THE WHALE : chronique

07-03-2023 - 11:49 - Par

THE WHALE : chronique

Habitué des exercices d’empathie, Darren Aronofsky nous présente Charlie, quinquagénaire obèse qui solde ses comptes. D’une puissance que seuls de rares cinéastes savent maîtriser.

 

Chez Darren Aronofsky, la figure du père a été celle d’un mentor (PI), d’une absence pure et simple (REQUIEM FOR A DREAM, BLACK SWAN). Elle a été le symbole du Dieu Créateur, dans tout ce que cela implique de fanatisme et d’oppression (NOÉ, MOTHER !). Avec THE WHALE, le cinéaste revient à un regard plus littéral, comme dans THE WRESTLER, avec lequel il partage beaucoup, jusqu’à son cœur dramatique : la volonté d’un père de renouer avec sa fille. Charlie (Brendan Fraser) vit seul dans un petit appartement d’où il donne en distanciel des cours de lettres. Son amie Liz (Hong Chau), infirmière, surveille sa santé fragile. Charlie pèse 270 kilos. Lorsque son corps craque, il lit une mystérieuse dissertation sur « Moby Dick ». Liz lui apprend bientôt qu’il ne lui reste plus longtemps à vivre. Il contacte Ellie (Sadie Sink), sa fille, qu’il n’a pas vue depuis des années…

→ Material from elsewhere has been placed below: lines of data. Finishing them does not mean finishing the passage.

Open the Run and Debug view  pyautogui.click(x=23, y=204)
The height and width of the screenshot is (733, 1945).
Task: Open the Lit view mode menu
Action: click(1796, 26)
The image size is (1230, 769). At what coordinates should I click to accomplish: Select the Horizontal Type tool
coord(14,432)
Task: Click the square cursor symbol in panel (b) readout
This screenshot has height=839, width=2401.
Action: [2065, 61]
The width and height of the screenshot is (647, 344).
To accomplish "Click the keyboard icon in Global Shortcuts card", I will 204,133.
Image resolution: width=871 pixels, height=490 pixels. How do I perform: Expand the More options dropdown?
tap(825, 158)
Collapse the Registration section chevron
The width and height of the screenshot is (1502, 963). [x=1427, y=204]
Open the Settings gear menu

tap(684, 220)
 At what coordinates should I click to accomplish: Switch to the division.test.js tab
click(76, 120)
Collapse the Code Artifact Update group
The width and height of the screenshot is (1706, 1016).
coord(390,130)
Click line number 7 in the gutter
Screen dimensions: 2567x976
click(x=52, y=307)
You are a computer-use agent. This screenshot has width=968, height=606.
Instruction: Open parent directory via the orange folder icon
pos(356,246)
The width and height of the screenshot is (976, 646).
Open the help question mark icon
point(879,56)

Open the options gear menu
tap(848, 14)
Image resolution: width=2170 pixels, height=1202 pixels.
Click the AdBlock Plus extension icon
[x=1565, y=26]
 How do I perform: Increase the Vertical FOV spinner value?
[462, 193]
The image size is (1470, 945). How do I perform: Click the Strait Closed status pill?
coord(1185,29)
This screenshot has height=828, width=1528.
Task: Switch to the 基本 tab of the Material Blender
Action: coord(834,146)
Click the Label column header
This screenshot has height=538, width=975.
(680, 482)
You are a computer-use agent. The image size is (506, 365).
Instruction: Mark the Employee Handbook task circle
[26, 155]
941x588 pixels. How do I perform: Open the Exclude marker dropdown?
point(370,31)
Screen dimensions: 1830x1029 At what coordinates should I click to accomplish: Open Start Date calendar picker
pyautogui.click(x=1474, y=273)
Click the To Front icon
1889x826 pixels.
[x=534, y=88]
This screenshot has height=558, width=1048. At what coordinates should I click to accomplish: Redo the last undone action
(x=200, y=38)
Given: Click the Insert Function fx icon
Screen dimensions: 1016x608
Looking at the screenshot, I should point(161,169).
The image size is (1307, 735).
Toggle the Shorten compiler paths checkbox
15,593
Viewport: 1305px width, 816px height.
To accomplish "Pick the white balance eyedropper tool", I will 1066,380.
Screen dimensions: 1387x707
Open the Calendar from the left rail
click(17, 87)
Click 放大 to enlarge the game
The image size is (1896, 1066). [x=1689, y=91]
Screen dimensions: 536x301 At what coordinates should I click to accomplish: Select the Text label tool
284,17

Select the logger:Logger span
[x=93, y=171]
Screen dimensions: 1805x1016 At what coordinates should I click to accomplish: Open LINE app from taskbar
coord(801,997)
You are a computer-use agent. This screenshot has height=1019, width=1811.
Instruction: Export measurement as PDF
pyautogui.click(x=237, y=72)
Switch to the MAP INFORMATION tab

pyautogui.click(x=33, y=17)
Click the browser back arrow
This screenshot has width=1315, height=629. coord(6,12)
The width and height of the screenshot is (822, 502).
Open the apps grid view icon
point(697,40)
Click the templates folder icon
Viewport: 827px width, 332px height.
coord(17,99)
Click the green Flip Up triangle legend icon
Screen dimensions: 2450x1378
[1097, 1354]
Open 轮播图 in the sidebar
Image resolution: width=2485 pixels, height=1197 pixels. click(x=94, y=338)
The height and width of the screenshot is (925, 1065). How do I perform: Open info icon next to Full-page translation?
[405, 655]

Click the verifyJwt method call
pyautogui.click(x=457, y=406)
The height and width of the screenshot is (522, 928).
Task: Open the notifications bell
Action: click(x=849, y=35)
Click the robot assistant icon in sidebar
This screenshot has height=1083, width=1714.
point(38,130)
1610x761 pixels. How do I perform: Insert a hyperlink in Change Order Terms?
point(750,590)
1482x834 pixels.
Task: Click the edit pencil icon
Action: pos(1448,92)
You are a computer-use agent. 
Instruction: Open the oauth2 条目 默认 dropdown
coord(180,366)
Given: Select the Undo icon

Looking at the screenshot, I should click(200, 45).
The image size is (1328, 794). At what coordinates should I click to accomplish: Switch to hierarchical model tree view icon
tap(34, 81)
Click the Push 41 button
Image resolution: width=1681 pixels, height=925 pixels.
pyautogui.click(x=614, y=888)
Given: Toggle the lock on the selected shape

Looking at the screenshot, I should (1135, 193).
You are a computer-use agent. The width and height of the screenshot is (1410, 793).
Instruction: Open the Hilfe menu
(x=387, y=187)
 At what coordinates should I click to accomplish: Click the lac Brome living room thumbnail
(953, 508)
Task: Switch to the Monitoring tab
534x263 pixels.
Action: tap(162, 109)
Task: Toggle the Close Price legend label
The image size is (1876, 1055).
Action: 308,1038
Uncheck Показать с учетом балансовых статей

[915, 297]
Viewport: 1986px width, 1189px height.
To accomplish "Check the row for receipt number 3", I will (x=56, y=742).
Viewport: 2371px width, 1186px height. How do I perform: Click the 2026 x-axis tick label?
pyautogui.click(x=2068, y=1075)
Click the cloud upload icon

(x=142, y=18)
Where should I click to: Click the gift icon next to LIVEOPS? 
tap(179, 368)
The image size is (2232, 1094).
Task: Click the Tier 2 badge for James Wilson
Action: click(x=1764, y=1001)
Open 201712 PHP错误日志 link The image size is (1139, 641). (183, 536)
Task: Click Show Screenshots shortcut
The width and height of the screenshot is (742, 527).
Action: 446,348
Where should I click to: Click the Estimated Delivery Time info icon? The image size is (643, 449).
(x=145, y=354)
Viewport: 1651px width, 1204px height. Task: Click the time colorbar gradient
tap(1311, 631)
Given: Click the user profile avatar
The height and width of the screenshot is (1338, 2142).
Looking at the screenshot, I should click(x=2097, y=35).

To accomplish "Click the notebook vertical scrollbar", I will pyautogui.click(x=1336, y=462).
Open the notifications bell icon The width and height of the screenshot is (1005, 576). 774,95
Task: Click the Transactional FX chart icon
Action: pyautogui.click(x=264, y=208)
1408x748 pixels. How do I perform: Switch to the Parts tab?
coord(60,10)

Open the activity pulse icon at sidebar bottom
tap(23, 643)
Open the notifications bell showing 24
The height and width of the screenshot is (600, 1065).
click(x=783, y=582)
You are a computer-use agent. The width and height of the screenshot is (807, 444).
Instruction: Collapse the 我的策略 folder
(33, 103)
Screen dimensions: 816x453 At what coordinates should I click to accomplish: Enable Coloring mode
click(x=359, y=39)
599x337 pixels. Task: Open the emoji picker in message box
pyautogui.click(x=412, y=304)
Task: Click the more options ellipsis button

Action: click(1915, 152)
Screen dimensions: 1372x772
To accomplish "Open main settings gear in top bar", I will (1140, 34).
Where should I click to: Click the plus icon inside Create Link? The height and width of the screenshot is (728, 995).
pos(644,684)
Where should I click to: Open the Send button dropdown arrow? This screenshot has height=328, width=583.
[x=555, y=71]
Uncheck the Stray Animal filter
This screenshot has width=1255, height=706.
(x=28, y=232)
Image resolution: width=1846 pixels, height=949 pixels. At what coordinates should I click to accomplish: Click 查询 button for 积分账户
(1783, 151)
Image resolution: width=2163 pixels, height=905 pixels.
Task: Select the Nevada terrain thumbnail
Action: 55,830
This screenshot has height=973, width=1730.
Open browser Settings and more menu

En sept films, Darren Aronofsky a imposé un style fait d’énergie et de mouvements. Depuis THE WRESTLER, sa caméra colle même à ses personnages, les suit dans chacun de leur geste et déplacement, en un ballet de cinéma vérité tour à tour aérien ou pesant. Avec THE WHALE et son personnage cadenassé dans un deux-pièces, il se confronte donc à une négation de tout ce qui fait son cinéma. Pourtant, parce qu’il est un des grands réalisateurs contemporains, il dompte THE WHALE et, bien que le film adapte une pièce de théâtre, le ramène constamment au cinéma, avec ce vocabulaire qui lui est cher fait de cadrages marqués (plongées, contre-plongées), de plans circulaires, de gros plans sur les visages. Un langage qui nous projette aux côtés des personnages et dans leur subjectivité, authentique centrifugeuse à empathie. La caméra ne détourne le regard d’aucune difficulté, observe ce corps que la société refuse d’accepter ou de voir. Elle le filme nu sous la douche, en lutte avec le moindre geste, dans son intimité masturbatoire. Elle capte son impossibilité au plaisir, chaque rire, chaque orgasme pouvant le conduire à l’infarctus. Doloriste comme pouvait l’être REQUIEM FOR A DREAM, THE WRESTLER ou BLACK SWAN, THE WHALE partage frontalement la réalité de Charlie, parfois jusqu’à l’inconfort du spectateur tant sa souffrance physique et intérieure transpire à l’écran. Car THE WHALE, aussi cinématographique soit-il, conserve également la théâtralité du matériau originel. Sa mécanique narrative (des jours de la semaine comme autant de scènes formant des actes), sa graduelle montée vers la tragédie et ce que ça implique en colère, en larmes et en cris, son utilisation du symbolisme (Charlie, victime et bourreau de son corps, est autant Moby Dick que le Capitaine Achab) en font une expérience où la subtilité (émotionnelle, intellectuelle) n’empêche jamais l’outrance – de la rage, de la peine.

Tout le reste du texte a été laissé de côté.